Nick Sirianni embraced adversity and found success to earn an Eagles contract extension
Ridiculed and scrutinized heavily at times, Sirianni expressed gratitude for the experiences that have led him to learn as Eagles coach and reach the mountaintop.

In the middle of his first season as head coach in 2021, Nick Sirianni waxed poetic about flowers, likening the gradual sprouting and blooming process to the growth of his floundering Eagles team.
Sirianni was ridiculed for the analogy at the time. But with scrutiny of the first-time NFL head coach came eventual success. On Tuesday, one day after the Eagles announced that Sirianni had agreed to terms on a multiyear contract extension, Jordan Mailata revisited the symbolism of the flower.
“I think about that time, his first press conference or second press conference, when he talked about the flower,” the offensive tackle said. “And now I just want to give him his flowers.”

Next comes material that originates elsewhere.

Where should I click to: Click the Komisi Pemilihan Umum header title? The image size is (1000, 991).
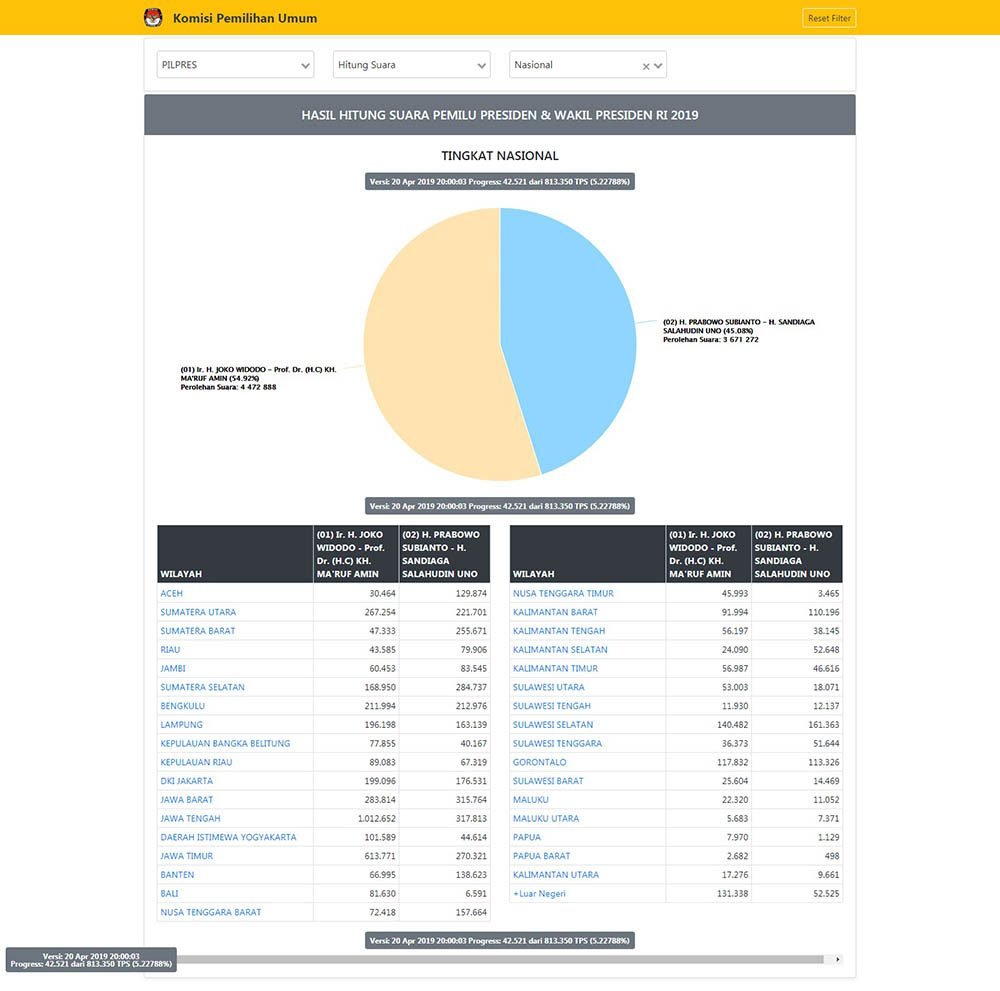(x=245, y=18)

Sirianni earned them, according to Jeffrey Lurie. The Eagles owner lauded him at the league meetings last month in Palm Beach, Fla., for his “outstanding job” leading the team for the last four seasons. He credited Sirianni for guiding the team out of a 2-2 rut last season before going 16-1 through the playoffs, culminating in the franchise‘s second Super Bowl victory.
Three months after their defeat of the Kansas City Chiefs in the championship game, the Eagles rewarded Sirianni in the form of an extension, the exact terms of which he declined to disclose.
Still, the 43-year-old head coach didn’t gloat about his most recent achievement to the detractors he has encountered throughout his Eagles tenure. All of his comments and behaviors that have been met with scrutiny over the years — from flower analogies to sideline antics — elicited a sense of gratitude from Sirianni in hindsight.
“I‘m grateful in the sense that it shapes you to who you are going to be, right?” Sirianni said. “God puts you through things, and he shapes you to who he wants you to be.”
» READ MORE: Nick Sirianni’s willingness to evolve earned him an extension. It’s the biggest reason the Eagles win.
Sirianni considers scrutiny as another form of adversity. Whenever he is asked about what it takes to be a successful head coach, he said he lists a pair of requirements: a strong work ethic and an ability to embrace adversity. At both team and individual levels, Sirianni has learned how to navigate tribulations and come out stronger on the other side.
“Everybody that is striving to reach the top of the mountain or whatever it is, like we try to do every single year, adversity is going to be there regardless,” Sirianni said. “And I really look at any adversity that I‘ve ever been through in my life, whether it was my leg injury in 2001, whether it was my dad going through cancer, whether it was us kind of falling apart at the end of the 2023 season and finishing 1-6.
”Every one of those things, whether it’s scrutiny from your first press conference, I can look at the good in all those things and find good in all those things, and how it’s shaped me to be who I am today, and has made me better as a result of it."
Jalen Hurts has had a front-row seat to Sirianni‘s growth. The Eagles quarterback became the full-time starter at the beginning of Sirianni‘s first season as head coach, in which the team went 9-8 and lost to the Tampa Bay Buccaneers in the wild-card round.
Four years later, Sirianni has helped the team rack up far more wins than losses, posting a .706 regular-season winning percentage, the third-highest by a head coach in the Super Bowl era.
“Everything that he‘s been able to achieve and accomplish, he‘s earned,” Hurts said. “And just to see his evolution and his growth from my perspective and playing quarterback for him his whole entire tenure here, it’s been a great experience. It’s been a great ride. It’s been a lot of learning for the both of us and hopefully we‘re just getting started.”
Even though Sirianni is descending from the mountaintop with a Super Bowl ring and a contract extension in hand, he expressed that he doesn’t feel the need to manufacture a sense of adversity in order to thrive in the 2025 season. He acknowledged that there is always pressure in his profession, a feeling that is born from self-motivation.
Sirianni said he moved on from the Super Bowl “right away.” He pinpointed the errors that Super Bowl champions have made in the past when trying to repeat, whether they’re dwelling on their past accomplishments or jumping too far into the future about how to do it again.
In that infamous news conference, Sirianni spoke about slow and steady growth. Four years later, the Super Bowl champions are headed back to square one, where Sirianni will attempt to help them cultivate success once again.
“It’s really about the daily grind that you go through day in and day out,” Sirianni said. “And there‘s a mental toughness to being able to do that and go through that every single day. And so I want to do my job just to do what’s best for this football team.
“And make Mr. Lurie proud that he made the right decision and help these players continue to get better — and there‘s a new challenge with every team, of building the team. That’s what’s so cool about a season, that you start again and you’re right back to the beginning and going through the same steps that you went through in the beginning.”